Consigne – Recopiez à l'identique toutes les lignes de données ci-dessous.

Lignes de données
********************

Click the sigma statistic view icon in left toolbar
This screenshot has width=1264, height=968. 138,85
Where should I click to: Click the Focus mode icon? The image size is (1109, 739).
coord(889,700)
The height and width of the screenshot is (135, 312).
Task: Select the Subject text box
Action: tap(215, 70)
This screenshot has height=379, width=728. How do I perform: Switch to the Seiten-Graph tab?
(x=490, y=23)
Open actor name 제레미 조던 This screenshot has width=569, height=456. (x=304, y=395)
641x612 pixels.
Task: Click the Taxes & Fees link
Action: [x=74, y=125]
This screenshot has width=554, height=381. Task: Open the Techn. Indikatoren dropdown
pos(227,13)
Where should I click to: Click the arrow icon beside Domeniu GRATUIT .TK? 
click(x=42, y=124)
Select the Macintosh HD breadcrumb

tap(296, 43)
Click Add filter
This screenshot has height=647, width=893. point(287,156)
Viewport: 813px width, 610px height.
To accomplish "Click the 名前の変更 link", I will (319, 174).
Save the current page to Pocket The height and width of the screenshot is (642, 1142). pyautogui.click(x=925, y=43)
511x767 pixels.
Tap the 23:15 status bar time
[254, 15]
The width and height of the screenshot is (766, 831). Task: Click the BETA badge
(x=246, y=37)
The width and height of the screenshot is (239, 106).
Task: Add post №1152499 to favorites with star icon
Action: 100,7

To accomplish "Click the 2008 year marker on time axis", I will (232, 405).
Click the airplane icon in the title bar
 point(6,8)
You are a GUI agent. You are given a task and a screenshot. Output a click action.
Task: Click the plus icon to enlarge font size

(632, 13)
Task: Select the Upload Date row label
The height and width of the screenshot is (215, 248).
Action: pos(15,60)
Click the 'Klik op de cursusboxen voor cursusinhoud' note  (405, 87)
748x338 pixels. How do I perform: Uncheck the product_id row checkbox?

********************

Résultat final –
Click the sigma statistic view icon in left toolbar
This screenshot has width=1264, height=968. 138,85
Where should I click to: Click the Focus mode icon? The image size is (1109, 739).
coord(889,700)
The height and width of the screenshot is (135, 312).
Task: Select the Subject text box
Action: tap(215, 70)
This screenshot has height=379, width=728. How do I perform: Switch to the Seiten-Graph tab?
(x=490, y=23)
Open actor name 제레미 조던 This screenshot has width=569, height=456. (x=304, y=395)
641x612 pixels.
Task: Click the Taxes & Fees link
Action: [x=74, y=125]
This screenshot has width=554, height=381. Task: Open the Techn. Indikatoren dropdown
pos(227,13)
Where should I click to: Click the arrow icon beside Domeniu GRATUIT .TK? 
click(x=42, y=124)
Select the Macintosh HD breadcrumb

tap(296, 43)
Click Add filter
This screenshot has height=647, width=893. point(287,156)
Viewport: 813px width, 610px height.
To accomplish "Click the 名前の変更 link", I will (319, 174).
Save the current page to Pocket The height and width of the screenshot is (642, 1142). pyautogui.click(x=925, y=43)
511x767 pixels.
Tap the 23:15 status bar time
[254, 15]
The width and height of the screenshot is (766, 831). Task: Click the BETA badge
(x=246, y=37)
The width and height of the screenshot is (239, 106).
Task: Add post №1152499 to favorites with star icon
Action: 100,7

To accomplish "Click the 2008 year marker on time axis", I will (232, 405).
Click the airplane icon in the title bar
 point(6,8)
You are a GUI agent. You are given a task and a screenshot. Output a click action.
Task: Click the plus icon to enlarge font size

(632, 13)
Task: Select the Upload Date row label
The height and width of the screenshot is (215, 248).
Action: pos(15,60)
Click the 'Klik op de cursusboxen voor cursusinhoud' note  (405, 87)
748x338 pixels. How do I perform: Uncheck the product_id row checkbox?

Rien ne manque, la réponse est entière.